◆ Records drawn from a dataset:
○ ○ ○ ○ ○

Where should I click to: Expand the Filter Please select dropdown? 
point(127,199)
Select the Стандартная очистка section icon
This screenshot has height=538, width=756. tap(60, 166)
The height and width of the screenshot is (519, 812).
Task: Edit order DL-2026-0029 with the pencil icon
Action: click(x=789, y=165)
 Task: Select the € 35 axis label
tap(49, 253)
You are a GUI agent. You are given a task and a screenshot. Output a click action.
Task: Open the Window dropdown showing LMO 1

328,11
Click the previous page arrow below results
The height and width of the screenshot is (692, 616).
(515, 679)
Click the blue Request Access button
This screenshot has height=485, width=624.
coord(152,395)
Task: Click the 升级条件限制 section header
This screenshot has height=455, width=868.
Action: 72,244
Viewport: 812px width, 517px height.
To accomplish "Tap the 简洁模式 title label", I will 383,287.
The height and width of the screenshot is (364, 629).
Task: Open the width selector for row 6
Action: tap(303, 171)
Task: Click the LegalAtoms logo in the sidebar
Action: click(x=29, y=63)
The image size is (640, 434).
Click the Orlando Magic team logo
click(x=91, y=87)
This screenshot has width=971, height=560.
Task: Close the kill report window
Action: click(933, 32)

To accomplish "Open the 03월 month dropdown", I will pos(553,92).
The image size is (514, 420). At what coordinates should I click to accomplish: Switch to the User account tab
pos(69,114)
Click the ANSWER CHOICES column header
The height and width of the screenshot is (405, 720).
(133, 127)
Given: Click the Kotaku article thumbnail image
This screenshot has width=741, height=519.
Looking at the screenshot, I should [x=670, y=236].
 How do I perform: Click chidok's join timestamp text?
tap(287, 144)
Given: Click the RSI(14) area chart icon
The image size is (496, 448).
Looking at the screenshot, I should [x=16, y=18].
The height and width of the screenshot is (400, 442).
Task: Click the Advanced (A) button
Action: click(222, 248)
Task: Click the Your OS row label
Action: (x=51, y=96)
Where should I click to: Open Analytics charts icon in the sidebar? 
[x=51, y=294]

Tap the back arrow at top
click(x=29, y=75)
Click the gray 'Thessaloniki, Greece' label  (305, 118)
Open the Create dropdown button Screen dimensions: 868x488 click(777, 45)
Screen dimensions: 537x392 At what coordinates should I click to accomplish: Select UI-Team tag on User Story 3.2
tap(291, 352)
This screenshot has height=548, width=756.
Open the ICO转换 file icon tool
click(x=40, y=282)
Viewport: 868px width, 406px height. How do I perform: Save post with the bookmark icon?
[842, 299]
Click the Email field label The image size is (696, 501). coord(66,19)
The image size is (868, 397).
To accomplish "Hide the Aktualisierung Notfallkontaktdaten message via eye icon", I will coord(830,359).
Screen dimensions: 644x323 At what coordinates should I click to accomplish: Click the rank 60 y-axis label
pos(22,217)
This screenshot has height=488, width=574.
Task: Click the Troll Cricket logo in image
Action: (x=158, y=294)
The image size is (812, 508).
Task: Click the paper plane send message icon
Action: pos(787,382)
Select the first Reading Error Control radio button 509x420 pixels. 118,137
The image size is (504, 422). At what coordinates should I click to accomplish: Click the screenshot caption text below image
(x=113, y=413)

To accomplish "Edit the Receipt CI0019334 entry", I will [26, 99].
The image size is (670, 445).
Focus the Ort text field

○ ○ ○ ○ ○

◆ WORK ORDER:
The lines above should be duplicated exactly.

◆ ANSWER AREA:
Where should I click to: Expand the Filter Please select dropdown? 
point(127,199)
Select the Стандартная очистка section icon
This screenshot has height=538, width=756. tap(60, 166)
The height and width of the screenshot is (519, 812).
Task: Edit order DL-2026-0029 with the pencil icon
Action: click(x=789, y=165)
 Task: Select the € 35 axis label
tap(49, 253)
You are a GUI agent. You are given a task and a screenshot. Output a click action.
Task: Open the Window dropdown showing LMO 1

328,11
Click the previous page arrow below results
The height and width of the screenshot is (692, 616).
(515, 679)
Click the blue Request Access button
This screenshot has height=485, width=624.
coord(152,395)
Task: Click the 升级条件限制 section header
This screenshot has height=455, width=868.
Action: 72,244
Viewport: 812px width, 517px height.
To accomplish "Tap the 简洁模式 title label", I will 383,287.
The height and width of the screenshot is (364, 629).
Task: Open the width selector for row 6
Action: tap(303, 171)
Task: Click the LegalAtoms logo in the sidebar
Action: click(x=29, y=63)
The image size is (640, 434).
Click the Orlando Magic team logo
click(x=91, y=87)
This screenshot has width=971, height=560.
Task: Close the kill report window
Action: click(933, 32)

To accomplish "Open the 03월 month dropdown", I will pos(553,92).
The image size is (514, 420). At what coordinates should I click to accomplish: Switch to the User account tab
pos(69,114)
Click the ANSWER CHOICES column header
The height and width of the screenshot is (405, 720).
(133, 127)
Given: Click the Kotaku article thumbnail image
This screenshot has width=741, height=519.
Looking at the screenshot, I should [x=670, y=236].
 How do I perform: Click chidok's join timestamp text?
tap(287, 144)
Given: Click the RSI(14) area chart icon
The image size is (496, 448).
Looking at the screenshot, I should [x=16, y=18].
The height and width of the screenshot is (400, 442).
Task: Click the Advanced (A) button
Action: click(222, 248)
Task: Click the Your OS row label
Action: (x=51, y=96)
Where should I click to: Open Analytics charts icon in the sidebar? 
[x=51, y=294]

Tap the back arrow at top
click(x=29, y=75)
Click the gray 'Thessaloniki, Greece' label  (305, 118)
Open the Create dropdown button Screen dimensions: 868x488 click(777, 45)
Screen dimensions: 537x392 At what coordinates should I click to accomplish: Select UI-Team tag on User Story 3.2
tap(291, 352)
This screenshot has height=548, width=756.
Open the ICO转换 file icon tool
click(x=40, y=282)
Viewport: 868px width, 406px height. How do I perform: Save post with the bookmark icon?
[842, 299]
Click the Email field label The image size is (696, 501). coord(66,19)
The image size is (868, 397).
To accomplish "Hide the Aktualisierung Notfallkontaktdaten message via eye icon", I will coord(830,359).
Screen dimensions: 644x323 At what coordinates should I click to accomplish: Click the rank 60 y-axis label
pos(22,217)
This screenshot has height=488, width=574.
Task: Click the Troll Cricket logo in image
Action: (x=158, y=294)
The image size is (812, 508).
Task: Click the paper plane send message icon
Action: pos(787,382)
Select the first Reading Error Control radio button 509x420 pixels. 118,137
The image size is (504, 422). At what coordinates should I click to accomplish: Click the screenshot caption text below image
(x=113, y=413)

To accomplish "Edit the Receipt CI0019334 entry", I will [26, 99].
The image size is (670, 445).
Focus the Ort text field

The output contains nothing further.